Package 'KOR.addrlink'

Title: Matching Address Data to Reference Index
Description: Matches a data set with semi-structured address data, e.g., street and house number as a concatenated string, wrongly spelled street names or non-existing house numbers to a reference index. The methods are specifically designed for German municipalities ('KOR'-community) and German address schemes.
Authors: Daniel Schürmann [aut, cre]
Maintainer: Daniel Schürmann <[email protected]>
License: GPL-3
Version: 1.0.1
Built: 2025-03-02 02:47:23 UTC
Source: https://github.com/cran/KOR.addrlink

Help Index


Address data from the city of Dortmund

Description

This data set gives all the addresses in the city of Dortmund.

Usage

Adressen

Format

A data.frame

STRNAME character street name
STRSL numeric street number
HNR numeric house number
HNRZ character additional letter
RW numeric longitude
HW numeric latitude
UBZ numeric subdistrict number

Source

https://open-data.dortmund.de


Example dataset 1

Description

This dataset contains separate street and house number information.

Usage

df1

Format

A data.frame

gross_strasse character street names
hausnr character house number and additional letter
Var1 numeric Variable 1
Var2 character Variable 2

Source

Dortmunder Statistik


Example dataset 2

Description

This dataset contains concatenated street and house number information.

Usage

df2

Format

A data.frame

Adresse character street name, house number and addional letter
Var1 numeric Variable 1
Var2 character Variable 2

Source

Dortmunder Statistik


Splits A Single Address Into Street, House Number And Additional Letter

Description

This is an internal function. Please use split_address

Usage

helper_split_address(x, debug = FALSE)

Arguments

x

A character vector of length 1

debug

If true, print(x)

Value

A list with three elements

strasse

Extracted street name

hnr

Extracted house number

hnrz

Extracted extra letter

Author(s)

Daniel Schürmann

See Also

split_address


Splits A Single House Number Into House Number And Additional Letter

Description

This is an internal function.
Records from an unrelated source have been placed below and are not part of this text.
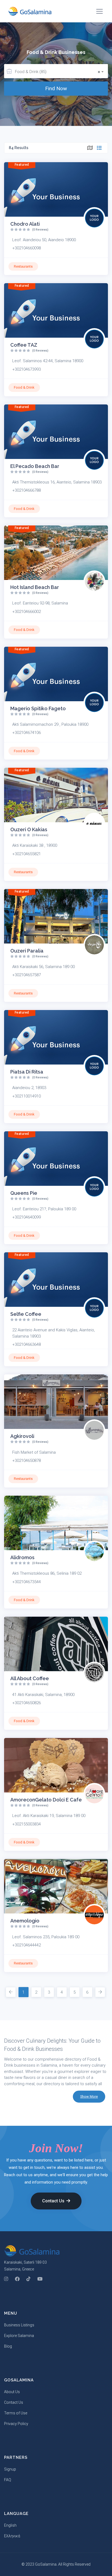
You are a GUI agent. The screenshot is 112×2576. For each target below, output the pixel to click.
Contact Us (53, 2200)
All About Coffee (29, 1678)
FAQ (7, 2480)
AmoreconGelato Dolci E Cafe (46, 1800)
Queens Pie (23, 1193)
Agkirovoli (22, 1436)
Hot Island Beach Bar (34, 587)
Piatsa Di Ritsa (26, 1072)
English (10, 2525)
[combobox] (61, 71)
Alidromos (22, 1557)
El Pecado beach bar (34, 466)
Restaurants (23, 266)
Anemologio (24, 1921)
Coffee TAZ (23, 345)
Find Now (56, 88)
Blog (8, 2346)
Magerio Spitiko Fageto (38, 708)
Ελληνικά (12, 2536)
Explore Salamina (19, 2335)
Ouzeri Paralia (26, 951)
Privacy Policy (16, 2423)
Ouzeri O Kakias (28, 829)
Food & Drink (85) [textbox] (57, 71)
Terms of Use (15, 2413)
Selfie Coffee (25, 1314)
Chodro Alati (25, 224)
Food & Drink (24, 387)
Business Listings (19, 2325)
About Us (12, 2392)
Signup (10, 2469)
Please use split_number

Usage

helper_split_number(x, debug = FALSE)

Arguments

x

A character vector of length 1

debug

If true, print(x)

Value

A data.frame with two elements

Hausnummer

Extracted house number

Zusatz

Extracted extra letter

Author(s)

Daniel Schürmann

See Also

split_number


Calculate L1-Distance Based Scores

Description

Reversed normalized absolute distance from zero.

Usage

l1score(x)

Arguments

x

A numeric vector

Details

1xmax{1,x}1 - \frac{|x|}{\text{max}\{1, |x|\}}

Value

A numeric vector of the same length as x

Author(s)

Daniel Schürmann


Find Best House Number Match Within Given Street

Description

This is an internal function. Please use addrlink

Usage

match_number(record, Adressen, weights = c(0.9, 0.1))

Arguments

record

data.frame with one row and three columns (Strasse, Hausnummer, Hausnummernzusatz)

Adressen

data.frame of all valid addresses (same columns as record data.frame)

weights

The weighing factors between house number and additional letter

Details

If no house number and no additional letter is provided, a random address in the given street is selected (qscore = 0).

If only an additional letter but no house number is given and the letter is unique, returns the corresponding record (qscore = 0.05). Otherwise returns a random one as mentioned above (qscore = 0).
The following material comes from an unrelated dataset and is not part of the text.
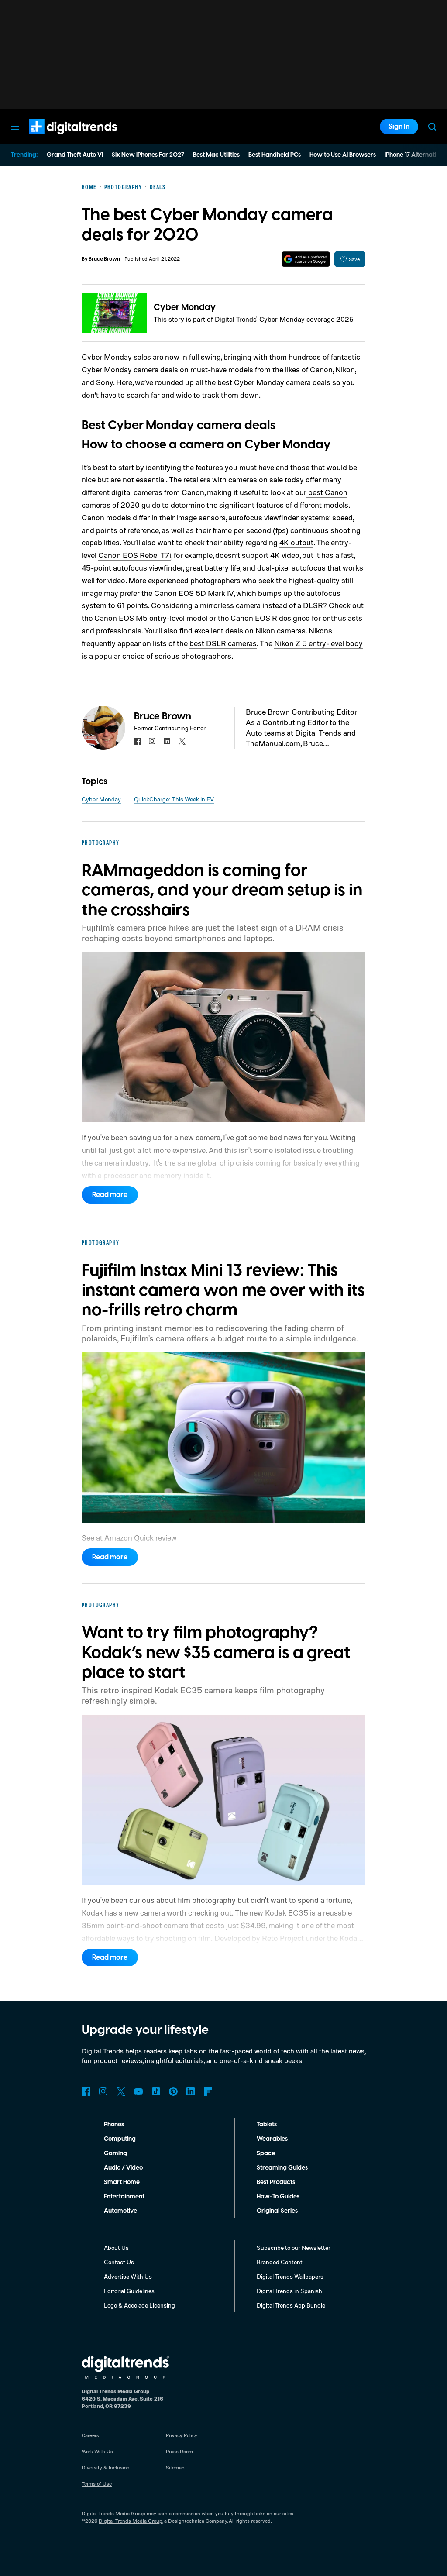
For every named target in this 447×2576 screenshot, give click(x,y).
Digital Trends (57, 139)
If no additional letter, but house number is provided and the maximum distance to a valid house number is 4, return the closest match as calculated by l1score (qscore is the result of l1score). Otherwise a random record is returned (qscore = 0).

If additional letter and house number are available and the house number distance is smaller then 4, calculates the l1scores of the house number distance and addional letters distance and selects the best match (qscore is the sum of both weighted l1scores). Otherwise a random record is selected (qscore = 0).

Value

A data.frame

qscore

The quality score of the match

Strasse

matched street

Hausnummer

matched house number

Hausnummernzusatz

matched additional letter

Author(s)

Daniel Schürmann

See Also

addrlink


Clean Steet Names And Make Them Mergeable

Description

This function replaces Umlauts, expands "str" to "strasse", transliterates all non-ascii characters, removes punctuation and converts to lower case.

Usage

sanitize_street(x)

Arguments

x

A character vector containing the steet names

Details

This is an internal function used in addrlink. Make sure house numbers have already been extracted. Use split_number or split_address for that. Only steet names can go into sanitize_street.

Value

A character vector of the same length as x containing the sanitized street names.

Author(s)

Daniel Schürmann

See Also

split_address, split_number, addrlink


Split Adresses Into Street, House Number And Additional Letter

Description

This function takes a character vector where each element is made up from a concatenation of street name, house number and possibly an additional letter and splits it into its parts.

Usage

split_address(x, debug = FALSE)

Arguments

x

A character vector

debug

If true, all records will be printed to the console

Details

If the function fails, consider using debug = TRUE. This will print the record, which caused the error. Consider filing an issue on the linked git project (see DESCRIPTION).

Value

A data.frame with three columns

Strasse

A character column containing the extracted street names

Hausnummer

House number

Hausnummernzusatz

Additional letter

Note

For a more advanced, general purpose solution see libpostal.

Author(s)

Daniel Schürmann

See Also

split_number

Examples

split_address(c("Teststr. 8-9 a", "Erster Weg 1-2", "Ahornallee 100a-102c"))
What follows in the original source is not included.